*This post first appeared on The PediaBlog on April 27, 2015.

 

Lumpy, Bumpy Newborn Heads

 

Pediatrician Clay Jones posts an excellent primer on the lumpy, bumpy shapes of newborn babies’ heads:

Pediatricians, particularly those who spend a significant amount of time caring for newborns, see a lot of babies with unusually-shaped heads. Although to be fair, the fact that the overwhelming majority of vaginally-delivered babies, and quite a few born via Caesarean section, will have a transient and abnormal shape to their heads makes it, well, not unusual. In fact, I rarely make it out of the room without some discussion and reassurance regarding the lumps and bumps of a new arrival’s head.

 

 

Molding of the five flexible bony plates of the skull occurs as a baby’s head presses on the thinning and dilating cervix during labor and then slowly passes through the birth canal during delivery. This allows safe passage through such a narrow opening and prevents damage to the newborn’s brain, leading to the classic, but transient (it resolves in a day or two), “cone-head” appearance of the skull. Edema (swelling) over areas of the skull is common and also short-lived. Collections of blood can get trapped under the lining of the bone, causing impressive swellings called cephalohematomas. These usually harmless lumps harden and calcify as they slowly shrink over weeks-to-months. Finally, heads of newborns can be misshapen merely due to the position of the fetus in relation to the uterine wall, or in relation to a twin, during pregnancy. These typically resolve quickly.

Now that the AAP recommends that babies be put to sleep supine (on their backs, instead of their sides or prone on their stomachs), we see a lot of flattening deformities of the skull in young babies called positional plagiocephaly. Flattening is more likely to occur on one side of the back occipital bone, usually on the side the baby prefers facing during sleep. It is also more likely to occur if a baby has torticollis — a tightness in one of the neck muscles which prevents easy head turning from side-to-side. These deformities are readily apparent to parents, are usually mild, and stop progressing after 3-4 months of age, before slowly resolving over a year or more. As long as these flattened areas in the back of the skull don’t show corresponding asymmetry of the forehead or the face, repositioning of the head during sleep, reassurance and continued observation is the preferred approach to treatment. If the flattening becomes severe and facial asymmetry is noted, then babies can be fitted with a helmet to be worn 24/7 for a few months to prevent further plagiocephaly. Torticollis, when present, is treated with neck-stretching exercises taught to parents by a physical therapist.

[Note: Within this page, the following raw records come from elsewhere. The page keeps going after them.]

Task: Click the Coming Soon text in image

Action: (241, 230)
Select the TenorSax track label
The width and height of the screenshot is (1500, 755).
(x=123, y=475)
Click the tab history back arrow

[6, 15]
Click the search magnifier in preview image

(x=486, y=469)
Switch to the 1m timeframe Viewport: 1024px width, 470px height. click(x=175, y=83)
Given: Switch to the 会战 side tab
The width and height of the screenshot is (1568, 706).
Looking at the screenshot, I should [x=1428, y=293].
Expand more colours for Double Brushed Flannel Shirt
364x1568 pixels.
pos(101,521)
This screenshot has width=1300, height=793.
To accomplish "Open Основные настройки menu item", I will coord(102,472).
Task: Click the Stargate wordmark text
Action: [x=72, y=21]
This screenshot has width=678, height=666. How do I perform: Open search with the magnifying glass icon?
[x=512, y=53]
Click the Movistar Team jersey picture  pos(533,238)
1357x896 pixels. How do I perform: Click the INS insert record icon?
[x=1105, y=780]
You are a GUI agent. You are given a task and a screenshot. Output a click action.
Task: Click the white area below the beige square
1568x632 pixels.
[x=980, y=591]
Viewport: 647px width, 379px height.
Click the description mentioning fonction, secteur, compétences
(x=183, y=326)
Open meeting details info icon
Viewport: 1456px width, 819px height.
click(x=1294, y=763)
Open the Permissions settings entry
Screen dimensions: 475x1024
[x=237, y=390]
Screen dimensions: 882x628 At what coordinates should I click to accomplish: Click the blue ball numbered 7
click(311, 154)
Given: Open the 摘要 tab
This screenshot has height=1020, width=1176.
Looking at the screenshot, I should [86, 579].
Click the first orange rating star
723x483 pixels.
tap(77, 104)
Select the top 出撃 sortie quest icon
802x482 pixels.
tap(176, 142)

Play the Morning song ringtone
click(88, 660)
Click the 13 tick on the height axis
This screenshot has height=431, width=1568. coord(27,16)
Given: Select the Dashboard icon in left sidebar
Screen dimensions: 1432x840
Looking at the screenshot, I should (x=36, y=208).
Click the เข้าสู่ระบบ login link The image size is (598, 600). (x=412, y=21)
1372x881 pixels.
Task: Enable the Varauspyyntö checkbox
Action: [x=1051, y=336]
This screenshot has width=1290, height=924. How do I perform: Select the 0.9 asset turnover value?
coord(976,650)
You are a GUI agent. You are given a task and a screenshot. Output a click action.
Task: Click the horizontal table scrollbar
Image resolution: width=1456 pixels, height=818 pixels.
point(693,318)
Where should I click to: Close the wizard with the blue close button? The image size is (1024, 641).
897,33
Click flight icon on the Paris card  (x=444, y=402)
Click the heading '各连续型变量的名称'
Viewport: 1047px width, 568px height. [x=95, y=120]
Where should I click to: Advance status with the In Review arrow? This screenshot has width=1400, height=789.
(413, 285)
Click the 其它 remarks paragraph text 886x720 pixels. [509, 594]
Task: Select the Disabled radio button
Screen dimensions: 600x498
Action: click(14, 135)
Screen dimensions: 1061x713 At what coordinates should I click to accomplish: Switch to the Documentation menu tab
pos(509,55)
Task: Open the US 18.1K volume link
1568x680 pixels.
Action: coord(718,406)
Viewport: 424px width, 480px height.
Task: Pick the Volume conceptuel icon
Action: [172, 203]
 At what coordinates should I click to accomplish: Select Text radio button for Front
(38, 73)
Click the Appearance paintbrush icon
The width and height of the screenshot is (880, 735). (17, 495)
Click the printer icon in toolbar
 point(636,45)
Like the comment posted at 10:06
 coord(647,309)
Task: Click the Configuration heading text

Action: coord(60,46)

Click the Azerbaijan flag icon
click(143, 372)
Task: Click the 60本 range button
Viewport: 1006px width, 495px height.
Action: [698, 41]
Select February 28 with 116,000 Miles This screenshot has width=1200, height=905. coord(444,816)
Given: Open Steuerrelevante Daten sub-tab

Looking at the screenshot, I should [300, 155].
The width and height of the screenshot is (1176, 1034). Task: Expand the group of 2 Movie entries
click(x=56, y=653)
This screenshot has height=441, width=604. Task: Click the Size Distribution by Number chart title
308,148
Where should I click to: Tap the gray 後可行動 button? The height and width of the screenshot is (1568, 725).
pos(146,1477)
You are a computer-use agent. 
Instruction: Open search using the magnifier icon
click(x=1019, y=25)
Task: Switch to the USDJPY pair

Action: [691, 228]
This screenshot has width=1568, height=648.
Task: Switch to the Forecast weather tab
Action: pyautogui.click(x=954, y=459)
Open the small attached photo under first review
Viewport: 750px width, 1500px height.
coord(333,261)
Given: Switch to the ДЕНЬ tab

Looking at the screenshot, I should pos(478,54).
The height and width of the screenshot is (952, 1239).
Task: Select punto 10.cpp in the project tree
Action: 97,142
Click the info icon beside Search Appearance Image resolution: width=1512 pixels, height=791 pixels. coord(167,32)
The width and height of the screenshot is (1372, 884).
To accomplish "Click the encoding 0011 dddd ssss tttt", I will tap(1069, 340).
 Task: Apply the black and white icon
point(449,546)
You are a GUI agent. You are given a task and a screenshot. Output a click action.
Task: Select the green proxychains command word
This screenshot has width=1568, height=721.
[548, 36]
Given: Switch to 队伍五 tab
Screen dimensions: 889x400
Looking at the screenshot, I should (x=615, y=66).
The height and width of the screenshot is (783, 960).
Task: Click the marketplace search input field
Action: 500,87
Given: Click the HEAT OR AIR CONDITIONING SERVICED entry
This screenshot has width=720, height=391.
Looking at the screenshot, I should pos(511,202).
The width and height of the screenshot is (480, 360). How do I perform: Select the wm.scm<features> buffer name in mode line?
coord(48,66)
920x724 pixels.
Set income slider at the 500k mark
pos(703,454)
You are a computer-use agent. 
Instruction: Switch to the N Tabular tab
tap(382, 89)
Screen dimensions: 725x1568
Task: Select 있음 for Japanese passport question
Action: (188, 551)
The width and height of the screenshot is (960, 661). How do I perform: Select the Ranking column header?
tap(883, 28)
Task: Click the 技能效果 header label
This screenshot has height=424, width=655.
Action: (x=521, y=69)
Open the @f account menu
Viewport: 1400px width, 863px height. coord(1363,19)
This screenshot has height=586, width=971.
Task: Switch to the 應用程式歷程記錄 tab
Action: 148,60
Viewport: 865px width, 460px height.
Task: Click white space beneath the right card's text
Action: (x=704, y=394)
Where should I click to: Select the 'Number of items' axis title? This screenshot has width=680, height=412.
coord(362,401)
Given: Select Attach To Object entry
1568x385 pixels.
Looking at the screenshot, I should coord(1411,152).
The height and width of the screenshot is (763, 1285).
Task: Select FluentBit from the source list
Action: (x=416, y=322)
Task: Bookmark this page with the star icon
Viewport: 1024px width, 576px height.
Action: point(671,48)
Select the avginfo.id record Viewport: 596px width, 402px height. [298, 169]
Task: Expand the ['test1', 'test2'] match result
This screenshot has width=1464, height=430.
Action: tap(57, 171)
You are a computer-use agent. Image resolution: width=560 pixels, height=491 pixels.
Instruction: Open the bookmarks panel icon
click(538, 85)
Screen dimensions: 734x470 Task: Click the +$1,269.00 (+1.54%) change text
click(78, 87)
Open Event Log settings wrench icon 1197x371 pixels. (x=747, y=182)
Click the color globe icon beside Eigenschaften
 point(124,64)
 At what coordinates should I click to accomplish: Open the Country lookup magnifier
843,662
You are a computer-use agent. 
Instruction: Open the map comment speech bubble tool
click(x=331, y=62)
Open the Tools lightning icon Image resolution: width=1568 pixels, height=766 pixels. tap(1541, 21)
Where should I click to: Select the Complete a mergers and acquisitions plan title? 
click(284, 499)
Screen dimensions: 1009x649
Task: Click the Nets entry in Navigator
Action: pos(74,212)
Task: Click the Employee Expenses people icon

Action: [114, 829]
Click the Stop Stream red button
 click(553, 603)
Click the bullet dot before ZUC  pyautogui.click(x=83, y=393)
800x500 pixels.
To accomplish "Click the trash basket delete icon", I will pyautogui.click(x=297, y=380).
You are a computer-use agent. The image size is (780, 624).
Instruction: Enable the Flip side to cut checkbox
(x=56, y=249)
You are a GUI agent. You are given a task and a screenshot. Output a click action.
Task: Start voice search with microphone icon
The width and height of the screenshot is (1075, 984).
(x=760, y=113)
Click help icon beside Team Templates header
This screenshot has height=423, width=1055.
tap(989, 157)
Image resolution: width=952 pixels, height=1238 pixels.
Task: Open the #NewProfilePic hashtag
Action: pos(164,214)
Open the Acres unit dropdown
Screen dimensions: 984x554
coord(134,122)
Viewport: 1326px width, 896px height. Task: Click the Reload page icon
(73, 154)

Eventually, these “tectonic plates” of the skull will fuse along suture lines, the soft spots will close, and the older infant and toddler’s head will assume its typical shape. However, if one or more of these plates fuse too early, the skull will not grow properly and symmetrically, leading to craniosynostosis:

For example, in the case of sagittal suture fusion the head tends to become strikingly long and narrow, a shape known as scaphocephaly. This translates to “boat skull.” When the coronal suture is fused prematurely on both sides of the forehead, the resulting shape is known as brachycephaly or “short skull.” The skull will be shortened from front to back but abnormally wide, and if untreated will begin to preferentially grow upward as well. So depending on which sutures are fused before their time, and if the fusion occurs on one or both sides of the head, there are a variety of recognized pathognomonic shapes ranging from mild to extreme.

 

If craniosynostosis is suspected, evaluation with a CT scan and a visit with a pediatric neurosurgeon or craniofacial specialist precedes surgical (and not, Jones emphatically states, chiropractic) correction and a cosmetically normal outcome.